The foregoing description of the preferred embodiments of the application is not intended to be limiting, but rather is intended to cover all modifications, equivalents, alternatives, and improvements that fall within the spirit and scope of the application.

Claims (7)

1. A metal and nonmetal composite 3D printing device, comprising:

a machining platform on which an area to be cut is constructed;

the metal material belt is arranged on the processing platform;

the nonmetal material belt is arranged on the processing platform and is arranged in parallel with the metal material belt;

the first driving mechanism is used for conveying the metal material belt; the first driving mechanism comprises a first feeding shaft capable of releasing the metal material belt and a first receiving shaft capable of winding the metal material belt, wherein the first feeding shaft is positioned on a first side of the processing platform and is fixedly connected with a first end of the metal material belt, and the first receiving shaft is positioned on a second side of the processing platform and is fixedly connected with a second end of the metal material belt;

the second driving mechanism is used for conveying the nonmetallic material belts;

a cutter for cutting the metal strip and the metal sheet overlapped with the region to be cut and for cutting the nonmetal strip and the nonmetal sheet overlapped with the region to be cut, respectively;

the translational lifting objective table is arranged below the processing platform and is used for respectively receiving the metal sheet and the nonmetal sheet; the translation lifting objective table moves along the longitudinal direction towards and away from the processing platform through a lifting frame; the translational lifting objective table reciprocates between the metal material belt and the nonmetal material belt along the width direction of the processing platform through a sliding rail; and

and the hot rolling spraying mechanism is used for spraying adhesive to the metal sheet and the nonmetal sheet so as to bond the metal sheet and/or the nonmetal sheet of adjacent layers into a whole.

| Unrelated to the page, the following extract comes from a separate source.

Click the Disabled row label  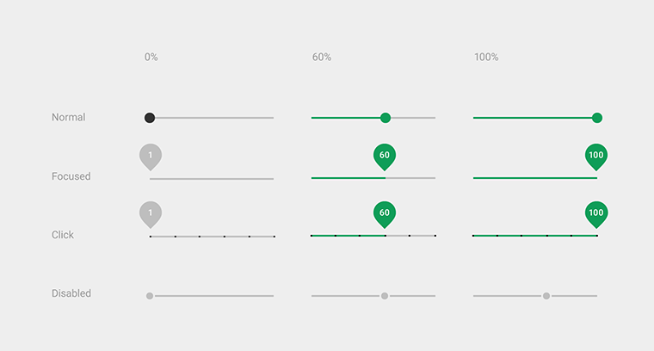71,293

2. The metal and nonmetal composite 3D printing device of claim 1, wherein the second driving mechanism comprises a second feeding shaft capable of releasing the nonmetal material tape and a second receiving shaft capable of winding the nonmetal material tape, wherein the second feeding shaft is positioned on the first side of the processing platform and fixedly connected with the first end of the nonmetal material tape, and the second receiving shaft is positioned on the second side of the processing platform and fixedly connected with the second end of the nonmetal material tape.

3. The metal and nonmetal composite 3D printing device of claim 2, wherein the 3D printing device further comprises speed monitoring sensors capable of monitoring the running speeds of the metal and nonmetal tapes, respectively.

4. The metallic and nonmetallic composite 3D printing device of claim 3, wherein the rotational speed of the first supply shaft is the same as the rotational speed of the first take-up shaft, and the rotational speed of the second supply shaft is the same as the rotational speed of the second take-up shaft.

5. The metal and nonmetal composite 3D printing device of claim 1, wherein the hot roll spraying mechanism comprises a glue sprayer capable of spraying adhesive to the upper surface of the metal sheet and the upper surface of the nonmetal sheet, respectively.

6. The metal and nonmetal composite 3D printing device of claim 5, wherein the thermal roll coating mechanism further comprises a hot press shaft disposed on the processing platform and capable of compacting the adhesive on the upper surfaces of the metal sheet and the nonmetal sheet.

7. The metal-nonmetal composite 3D printing device of any of claims 1-6, wherein the cutter comprises a laser cutter.